Tensores do espaço-tempo O mais simples dos tensores é um escalar, um tensor de ordem zero. Escalares são invariantes sob transformações de Lorentz, como ocorre com a separação de eventos \(ds^2\) , com o tempo próprio \(\tau\) , ou com a norma do vetor quadrivelocidade, \(\left| \mathbf{u} \right|^2 = – c^2\).

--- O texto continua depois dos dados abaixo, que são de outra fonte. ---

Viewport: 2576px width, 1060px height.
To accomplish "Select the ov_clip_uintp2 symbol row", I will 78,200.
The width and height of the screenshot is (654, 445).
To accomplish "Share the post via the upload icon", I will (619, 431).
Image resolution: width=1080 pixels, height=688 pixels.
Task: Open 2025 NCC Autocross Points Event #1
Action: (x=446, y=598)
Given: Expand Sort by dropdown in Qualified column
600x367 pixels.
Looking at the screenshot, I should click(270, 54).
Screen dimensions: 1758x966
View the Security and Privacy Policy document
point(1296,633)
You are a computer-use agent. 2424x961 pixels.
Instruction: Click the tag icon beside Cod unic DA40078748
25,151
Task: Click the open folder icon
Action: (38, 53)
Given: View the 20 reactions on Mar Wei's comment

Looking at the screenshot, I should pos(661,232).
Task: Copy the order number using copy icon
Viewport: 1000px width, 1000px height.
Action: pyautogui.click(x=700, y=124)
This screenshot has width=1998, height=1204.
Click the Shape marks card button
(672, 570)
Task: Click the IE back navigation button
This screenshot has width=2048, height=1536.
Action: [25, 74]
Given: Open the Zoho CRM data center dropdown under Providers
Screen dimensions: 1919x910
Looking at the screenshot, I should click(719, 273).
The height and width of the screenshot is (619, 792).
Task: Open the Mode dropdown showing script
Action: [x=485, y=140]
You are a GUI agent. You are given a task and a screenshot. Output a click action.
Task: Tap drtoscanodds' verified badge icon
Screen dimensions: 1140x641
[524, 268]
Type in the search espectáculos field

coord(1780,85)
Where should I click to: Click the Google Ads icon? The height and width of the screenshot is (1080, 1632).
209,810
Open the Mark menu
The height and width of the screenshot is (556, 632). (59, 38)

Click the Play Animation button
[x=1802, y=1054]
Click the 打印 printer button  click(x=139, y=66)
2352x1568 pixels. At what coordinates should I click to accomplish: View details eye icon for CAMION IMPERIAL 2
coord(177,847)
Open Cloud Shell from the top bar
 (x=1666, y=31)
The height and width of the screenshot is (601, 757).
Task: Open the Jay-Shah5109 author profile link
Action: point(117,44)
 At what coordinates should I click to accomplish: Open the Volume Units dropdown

Um vetor é um tensor de ordem um, um objeto de quatro componentes que se transforme como \(x^{\mu}\) :
$$
A^{\prime \mu} = \Lambda_{\nu}^{\mu} A^{\nu} .
$$

O vetor quadri-velocidade e o quadri-momento são exemplos. Um tensor mais geral, de ordem \(r\) é um objeto com \(4^r\) componentes que se transforma deacordo com
$$
A^{\prime \alpha \beta \ldots \gamma} = \Lambda_{\mu}^{\alpha}
\Lambda_{\nu}^{\beta} \ldots \Lambda_{\rho}^{\gamma} A^{\mu \nu \ldots
\rho} .
$$

Um exemplo é o tensor formada pelo produto externo \(x^{\mu} x^{\nu}\).

 

Dinâmica Relativística

As Transformações de Lorentz


A teoria da relatividade afirma que observadores em movimento relativo concordam quanto à forma das equações que descrevem os fenômenos observados. é necessário então descobrir a lei de transformação que leva à descrição feita em um referencial para o outro. Matematicamente esta é uma transformação particular de coordenadas, que passamos a explorar.

Suponhamos que dois observadores em movimento relativo analisam um pulso de luz. Cada observador está em repouso nos referenciais \(S\) e \(S^{\prime}\) com origens respectivamente em \(O\) e \(O^{\prime} . \hspace{0.75em} S^{\prime}\) se move com velocidade \(v\) no direção do eixo \(Ox\) em relação a \(S\). Como a velocidade da luz é a mesma em todos os referenciais inerciais, o que foi demonstrado pelo experimento de Michelson-Morley, os observadores devem ver o pulso de luz se afastando de forma esférica. Se isto não fosse verdade um dos observadores seria capaz de determinar seu movimento relativo em relação ao outro, o que contradiz o princípio da relatividade. Consideremos ainda dois eventos infinitesimalmente próximos ligados por este raio de luz. Para os observadores em \(S\) e \(S^{\prime}\) estes eventos estarão separados por \(ds^{\prime}\) e \(ds^{\prime,}\) respectivamente dados por
$$
ds^2 = – dt^2 + dx^2 + dy^2 + dz^2,
$$

$$
ds^{\prime 2} = – dt^{\prime 2} + dx^{\prime 2} + dy^{\prime 2} +
dz^{\prime 2} .
$$

(5) Na verdade esta conclusão é uma inferência. Experimentalmente não é possível
observar o movimento de uma partícula em um ambiente totalmente livre de campos de força.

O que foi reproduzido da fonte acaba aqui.